Separation of spectrally overlapping fluorophores using intra-exposure excitation modulation

Abstract

Multicolor fluorescence imaging is an excellent method for the simultaneous visualization of multiple structures, although it is limited by the available spectral window. More labels can be measured by distinguishing these on properties, such as their fluorescence dynamics, but usually these dynamics must be directly resolvable by the instrument. We propose an approach to distinguish emitters over a much broader range of light-induced dynamics by combining fast modulation of the light source with the detection of the time-integrated fluorescence. We demonstrate our method by distinguishing four spectrally overlapping photochromic fluorophores within Escherichia coli bacteria, showing that we can accurately classify all four probes by acquiring just two to four fluorescence images.
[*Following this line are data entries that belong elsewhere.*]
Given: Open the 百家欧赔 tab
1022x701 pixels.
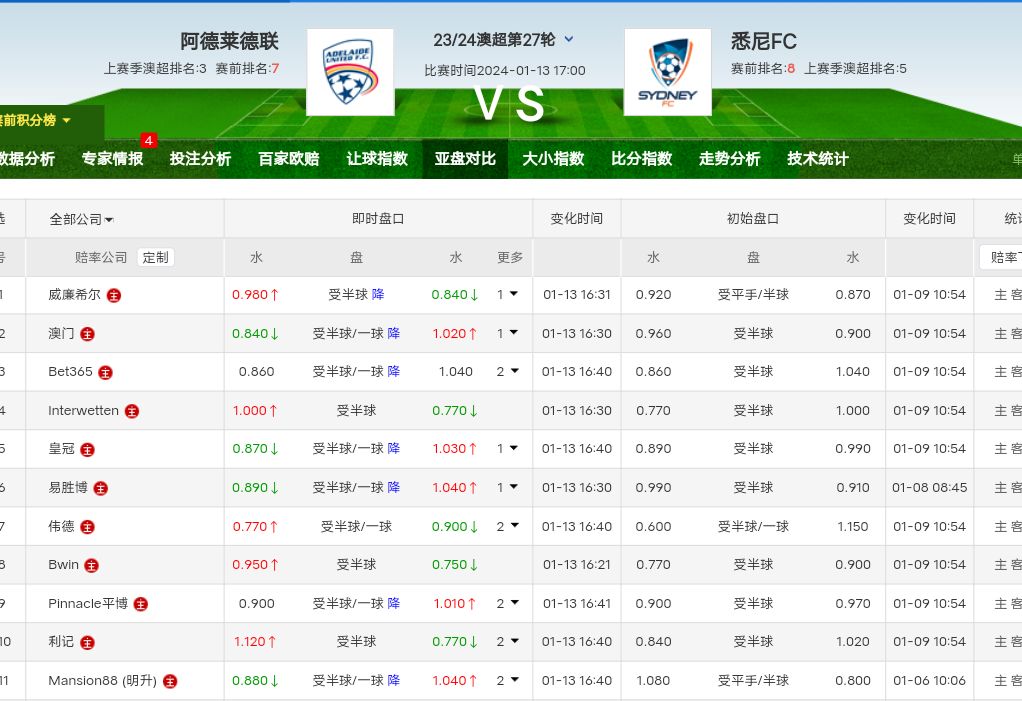Looking at the screenshot, I should pos(288,159).
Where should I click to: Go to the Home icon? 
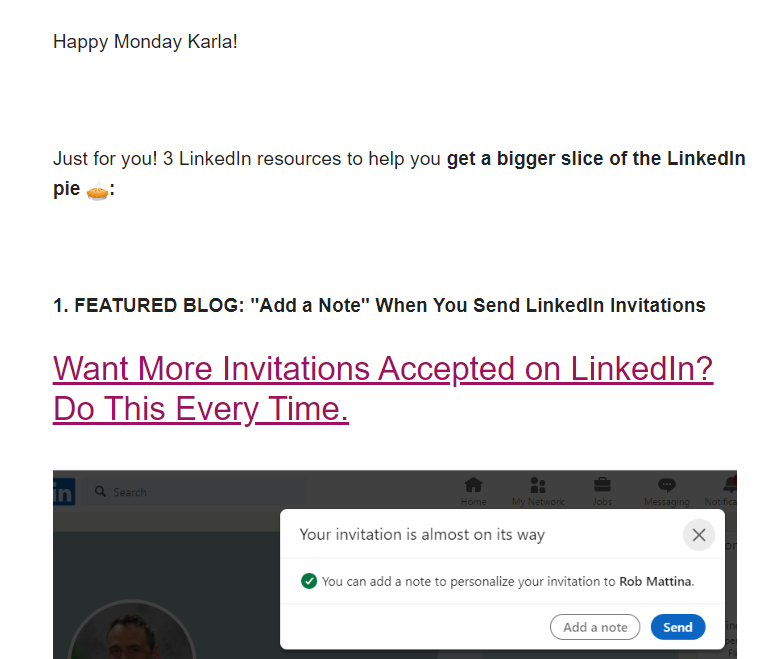pos(473,490)
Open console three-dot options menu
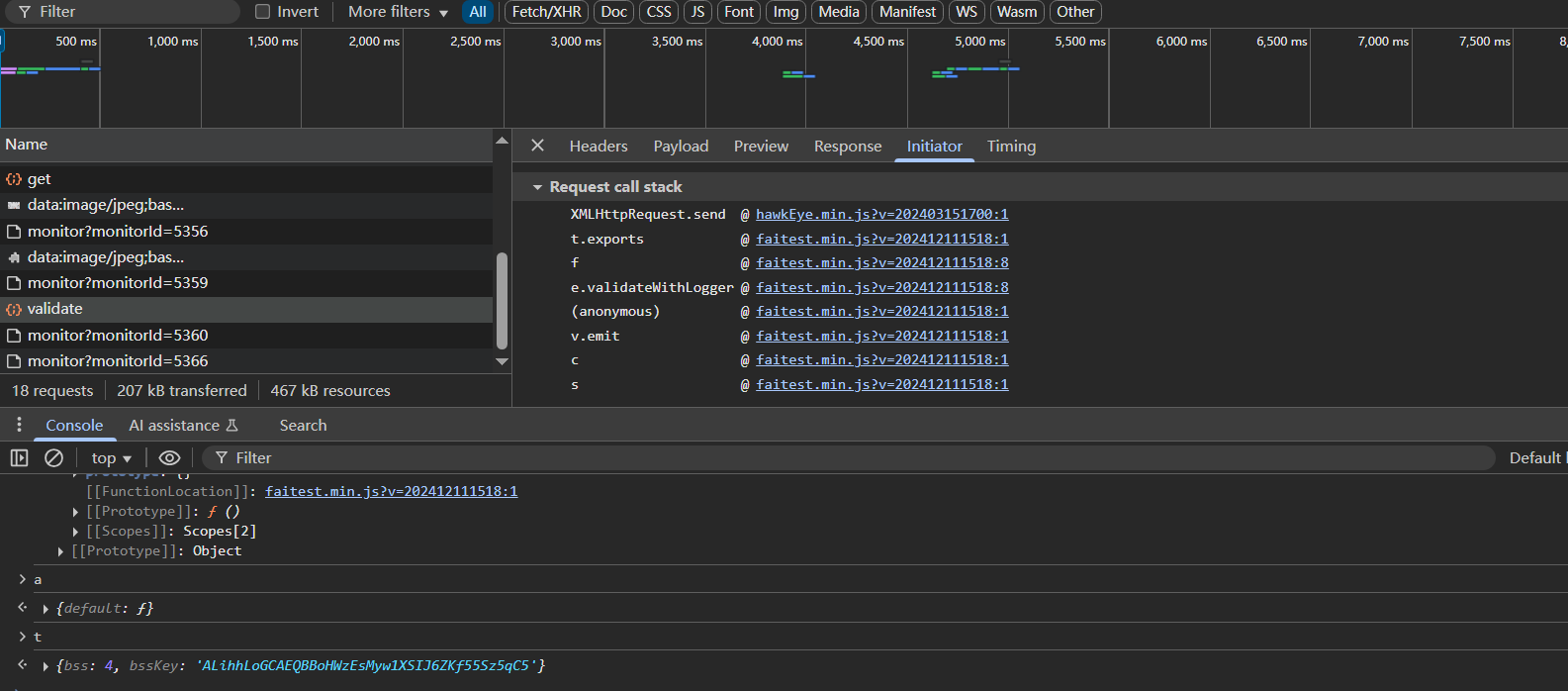 pyautogui.click(x=19, y=425)
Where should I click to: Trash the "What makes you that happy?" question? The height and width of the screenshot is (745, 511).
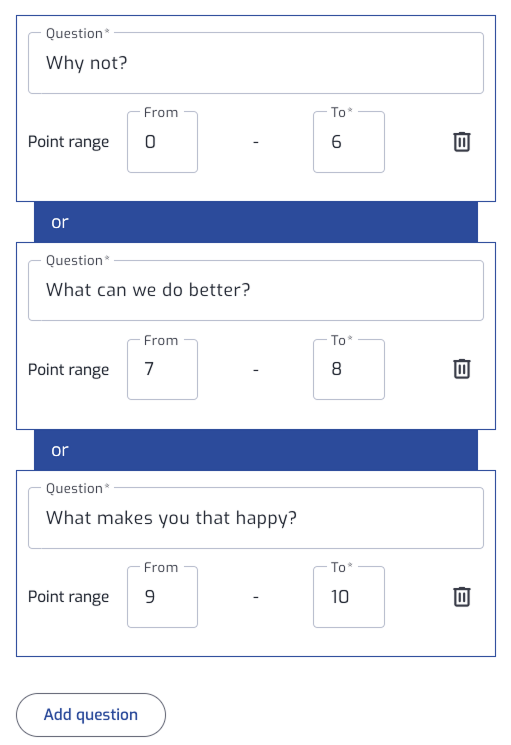coord(462,597)
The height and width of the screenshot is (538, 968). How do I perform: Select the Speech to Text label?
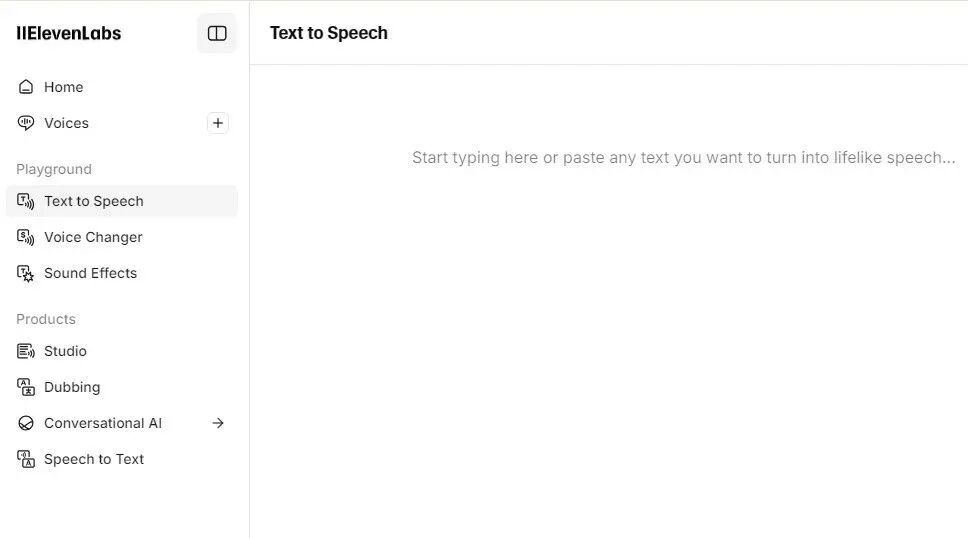[x=94, y=459]
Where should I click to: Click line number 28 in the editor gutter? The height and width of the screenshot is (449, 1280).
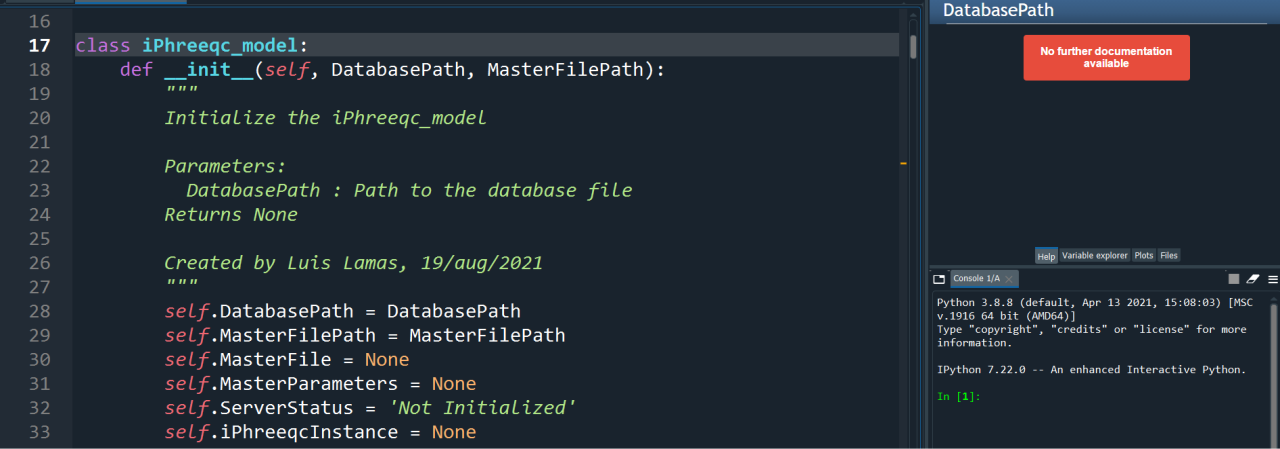coord(39,311)
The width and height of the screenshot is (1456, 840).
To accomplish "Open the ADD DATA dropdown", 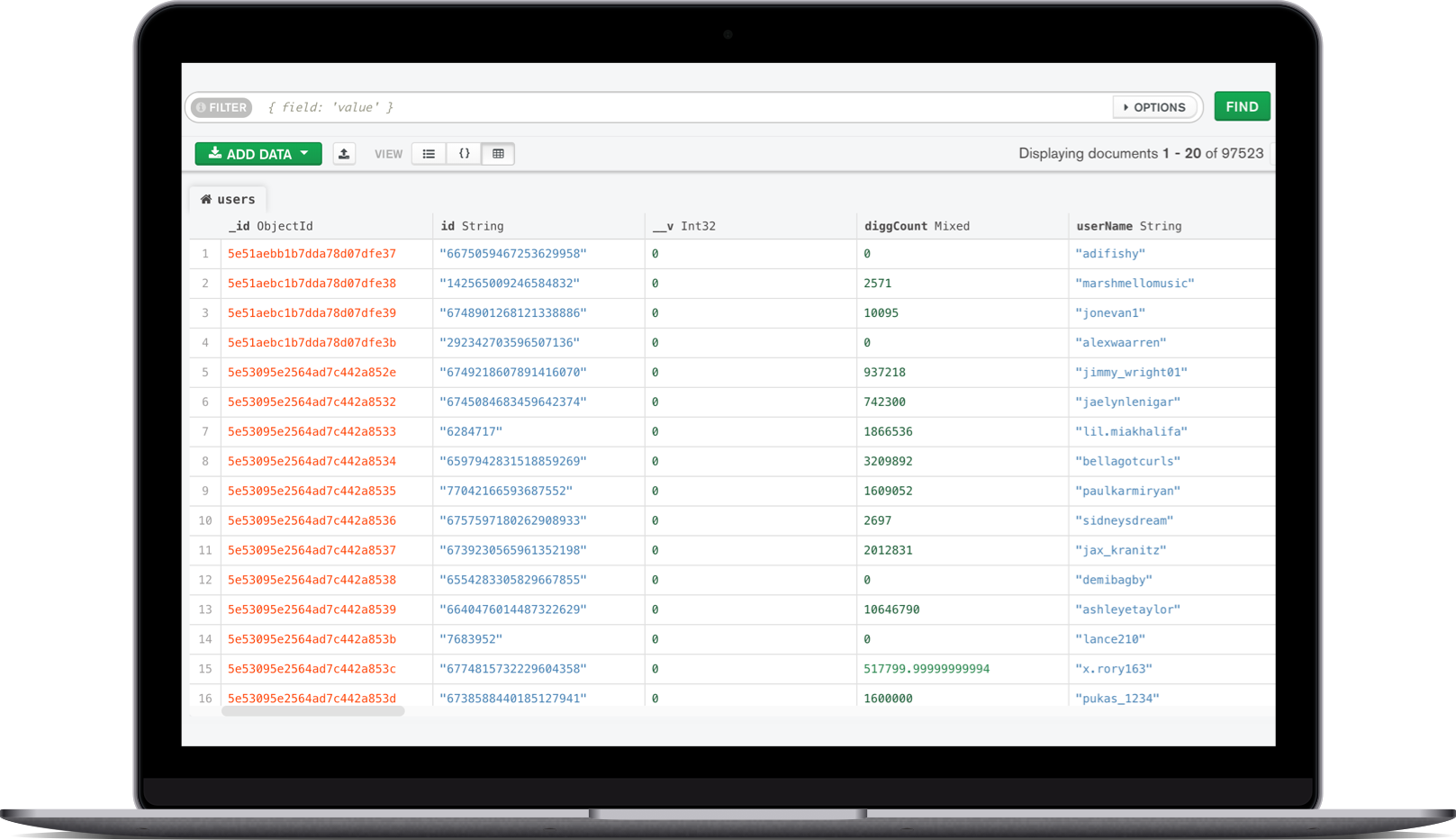I will click(258, 154).
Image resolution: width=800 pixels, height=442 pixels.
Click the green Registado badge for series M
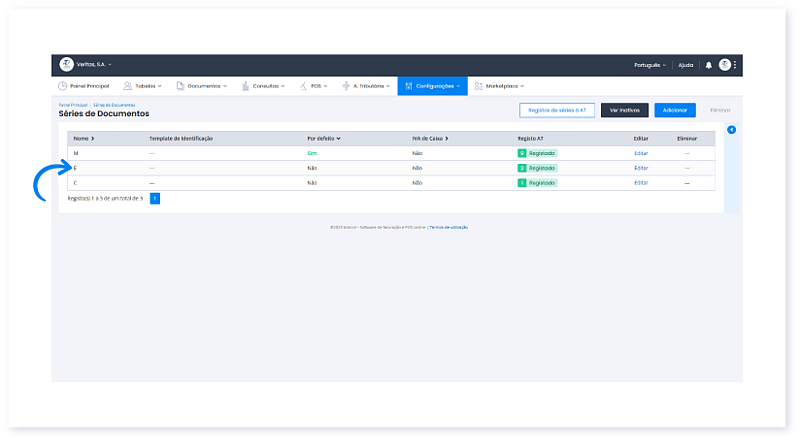537,153
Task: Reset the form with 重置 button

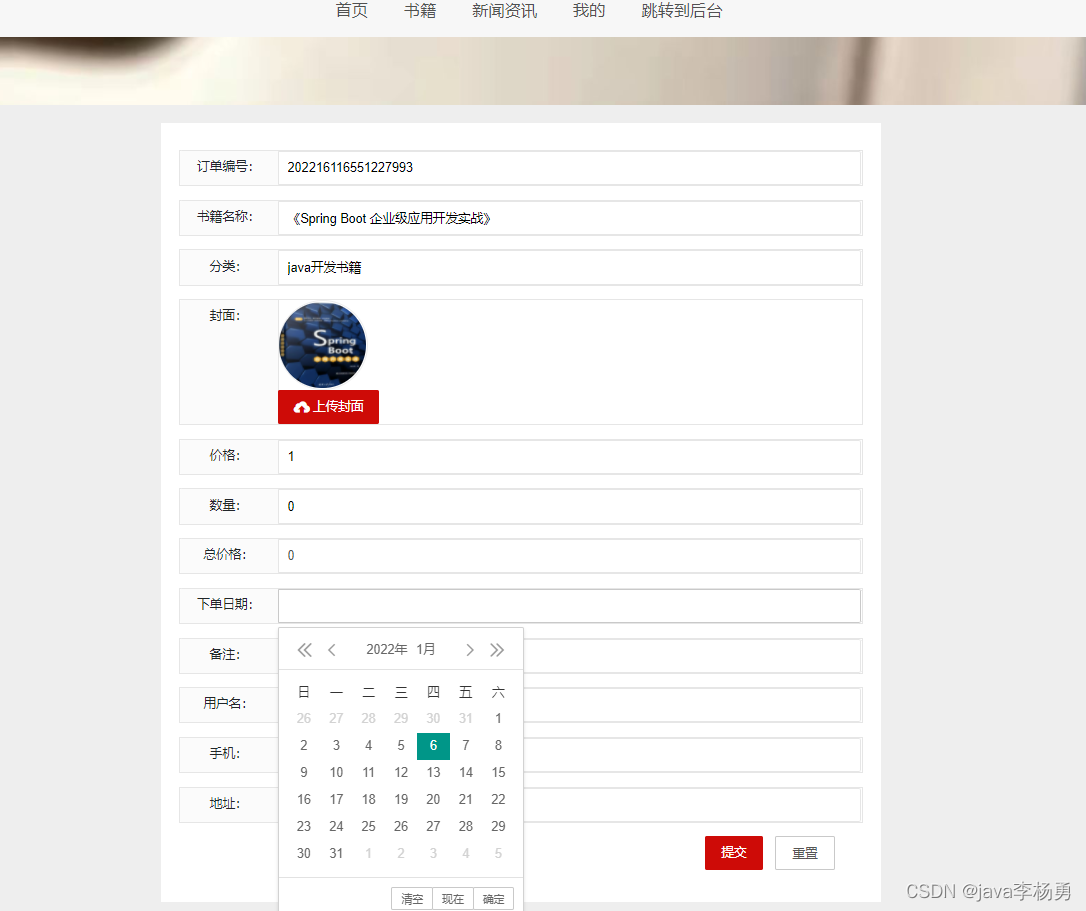Action: pos(804,853)
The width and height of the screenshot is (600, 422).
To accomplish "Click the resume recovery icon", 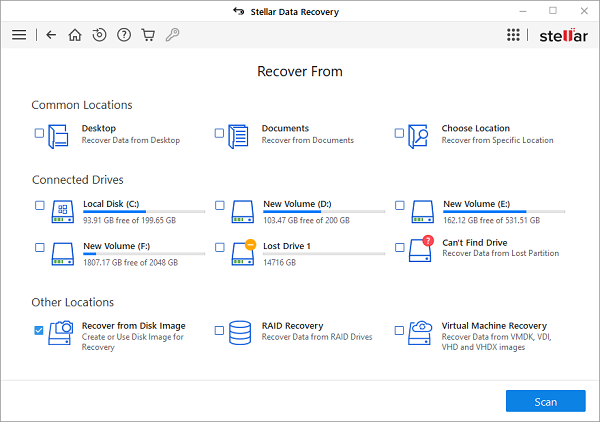I will coord(99,35).
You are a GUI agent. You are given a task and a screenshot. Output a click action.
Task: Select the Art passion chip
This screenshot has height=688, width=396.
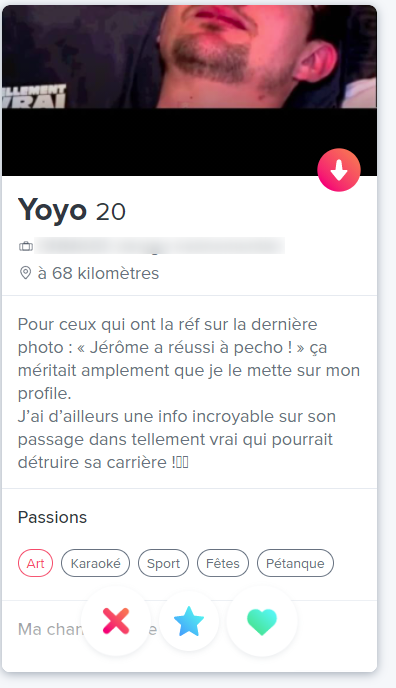coord(36,563)
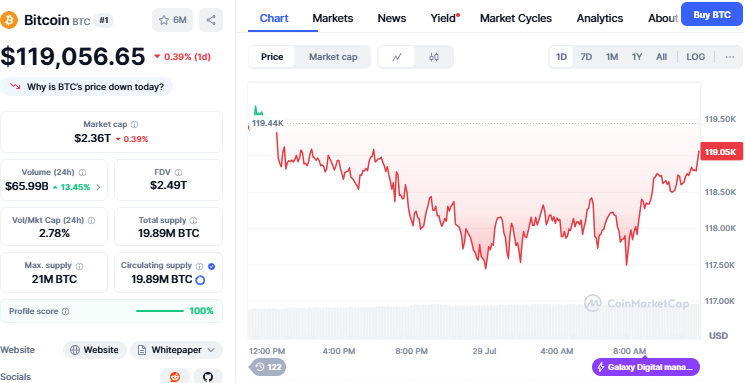Open the GitHub social icon

click(208, 377)
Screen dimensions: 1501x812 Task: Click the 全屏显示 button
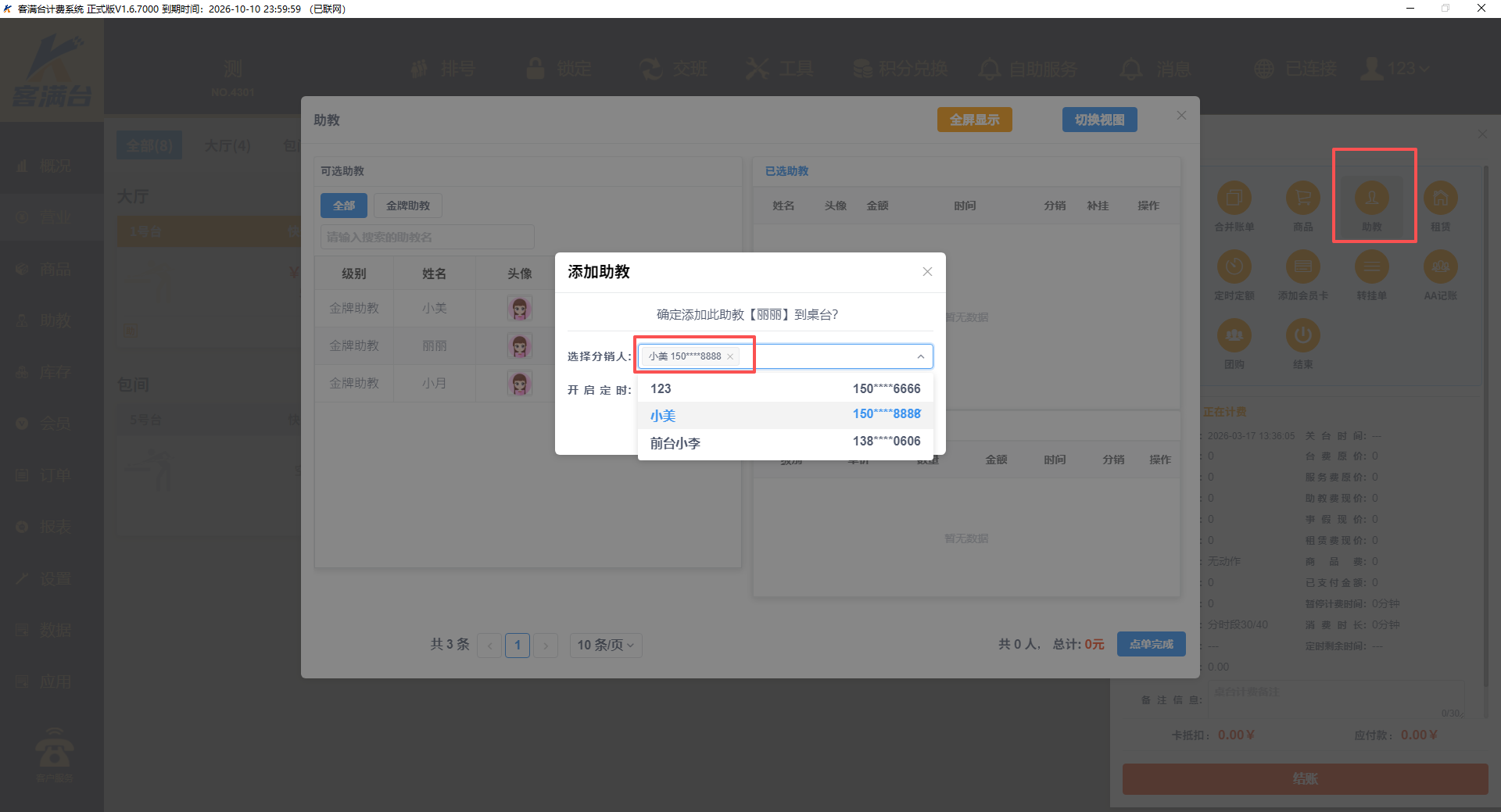(974, 120)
Our strategy expands the range of probes and processes that can be used for fluorescence multiplexing.

Figure 1

Concept of the strategy. (A) Spectrally indistinguishable photochromic labels with different on- and off-switching efficiencies are exposed to quickly varying illumination patterns. (B) The camera detector measures the integrated fluorescence over each pattern, leading to a distinct intensity profile for each of the labels.

Figure 2

Characterization of photoswitching dynamics of four green fluorescent proteins expressed in E.coli. (A) Normalized fluorescence intensity decays of two cycles. (B) Normalized fluorescence intensity traces of FPs when exposed to the irradiation sequence shown in Fig. 1A (shaded region represents the standard deviations).

Figure 3

Separation of four green FPs expressed in E. coli. (A) Fluorescence image of transformed bacteria. (B) False color image of separated proteins. (C) Visualization of the bacterial fluorescence intensities observed in the first three fluorescence images, normalized to the intensity of the fourth image. The different colors show bacteria expressing only the indicated label and a mixture of such bacteria. (n_EGFP= 8516, n_ffDronpa = 10,801, n_ffDronpaF = 14,898, n_ffDronpa2F = 6249, and n_Mixture = 9378). (D) Confusion matrices showing the accuracy of the separation algorithm using four, three, and two fluorescence images (expressed as percentage).